### Available data

^^^^^^^^^^^^^^^^

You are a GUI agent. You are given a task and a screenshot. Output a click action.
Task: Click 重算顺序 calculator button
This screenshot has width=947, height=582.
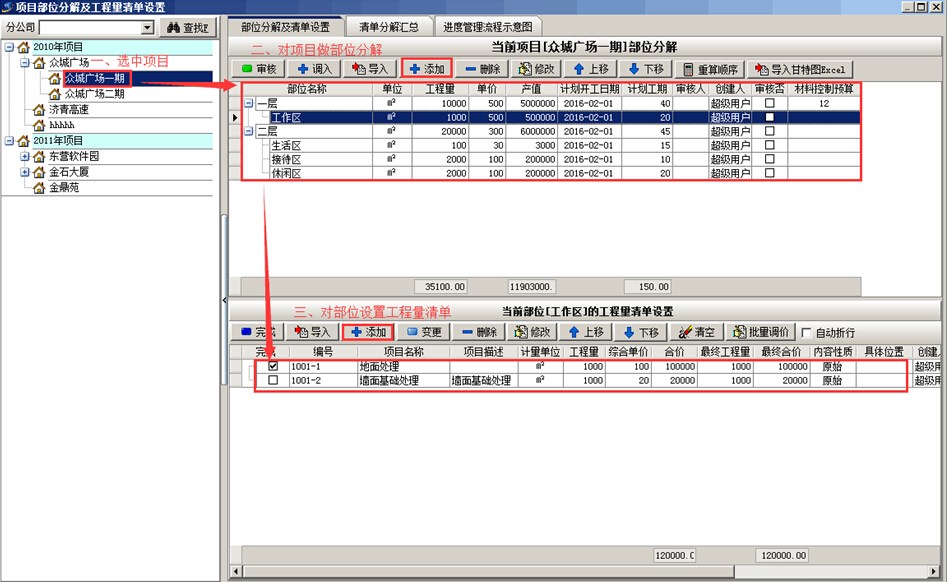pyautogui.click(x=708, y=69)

^^^^^^^^^^^^^^^^

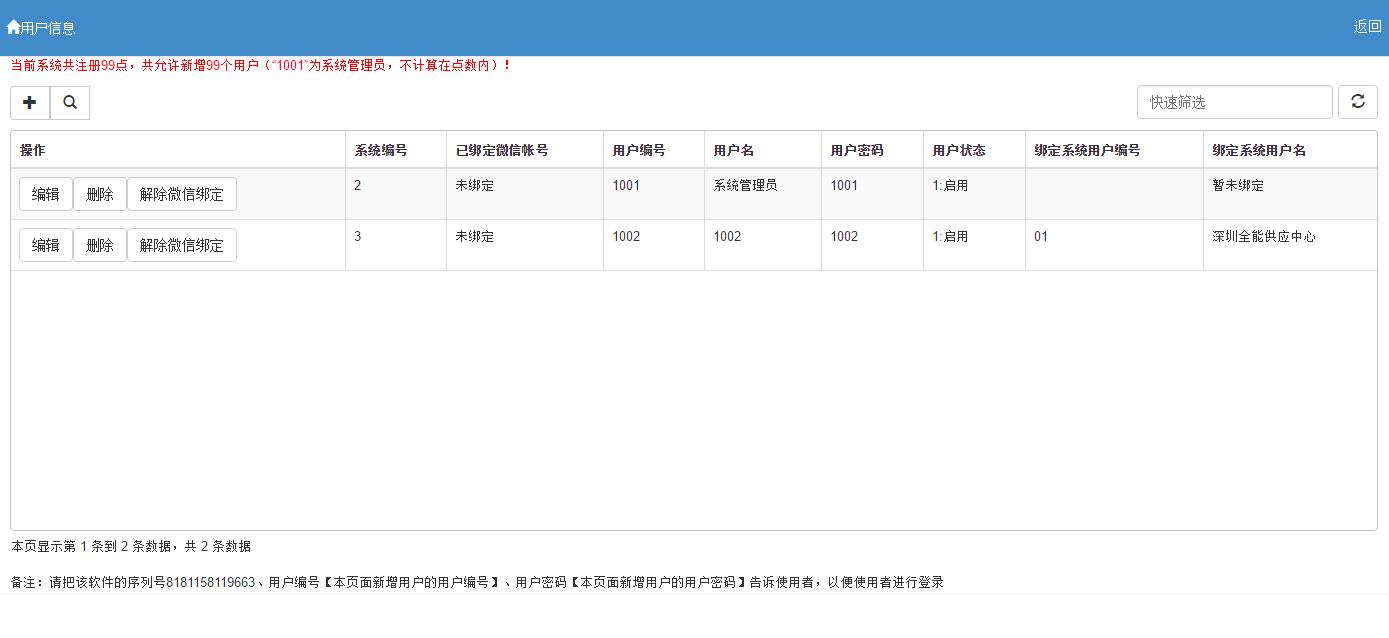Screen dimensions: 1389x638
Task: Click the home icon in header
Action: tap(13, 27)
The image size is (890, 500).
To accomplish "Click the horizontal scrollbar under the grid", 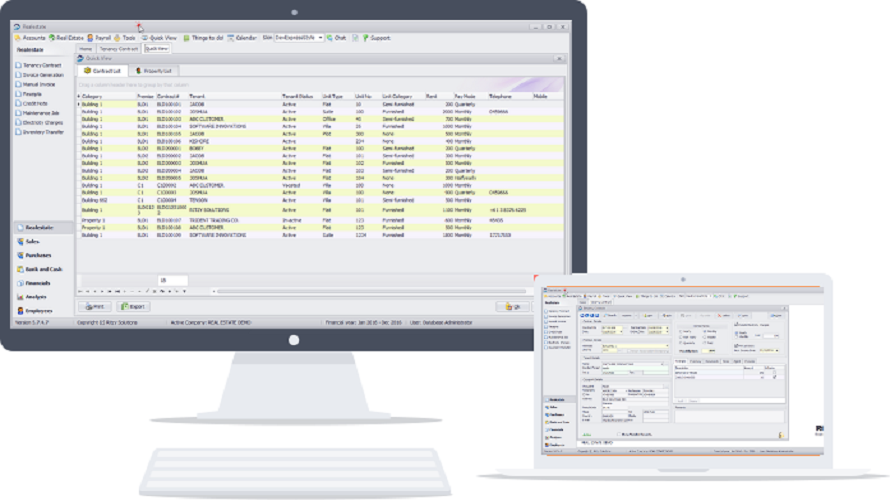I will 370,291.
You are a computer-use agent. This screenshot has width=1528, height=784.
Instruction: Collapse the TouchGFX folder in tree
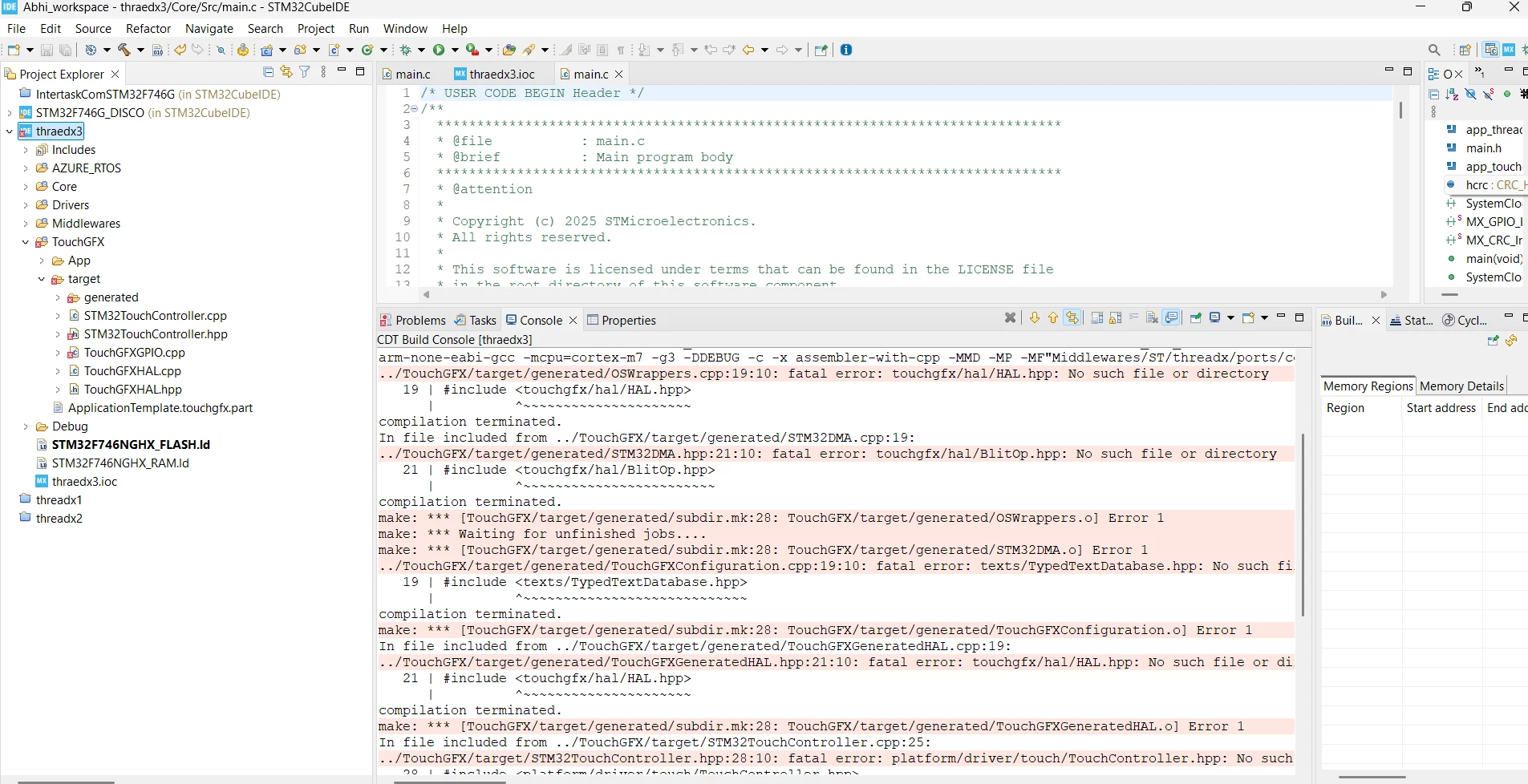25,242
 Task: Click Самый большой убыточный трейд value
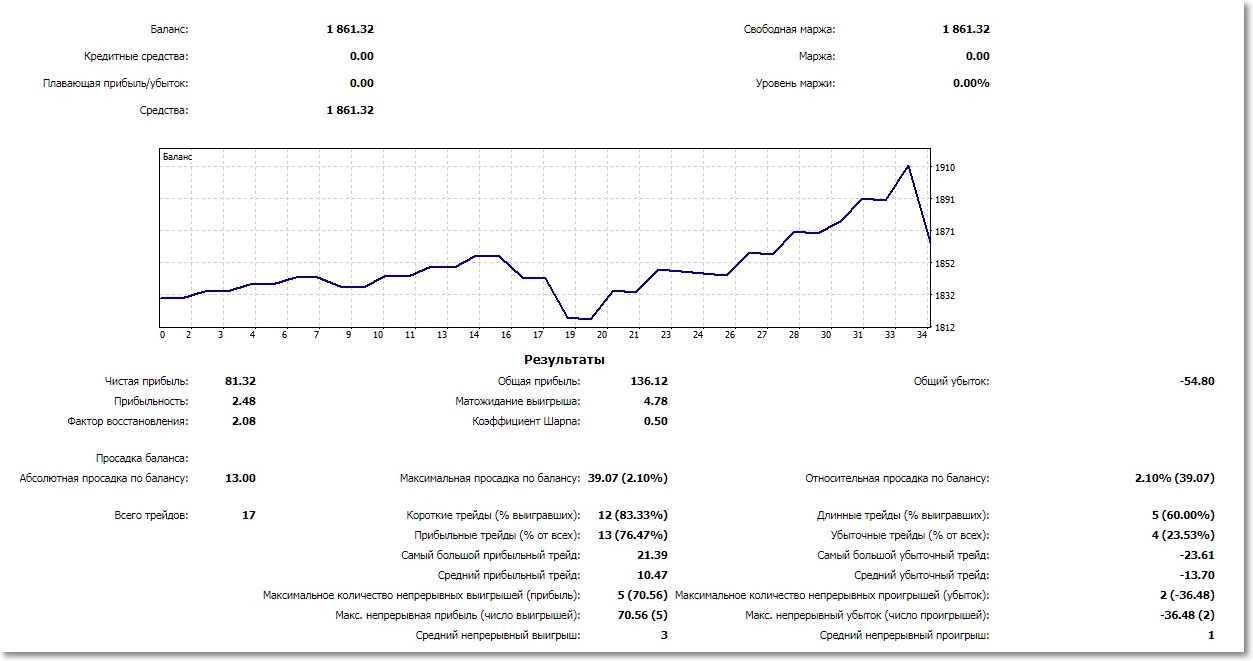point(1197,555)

^^^^^^^^^^^^^^^^

### What this task involves
Would you copy each line of the records that contains "agent"?

### Output for this task
You are a GUI agent. You are given a task and a screenshot. Output a click action.
You are a computer-use agent. This screenshot has width=1528, height=784.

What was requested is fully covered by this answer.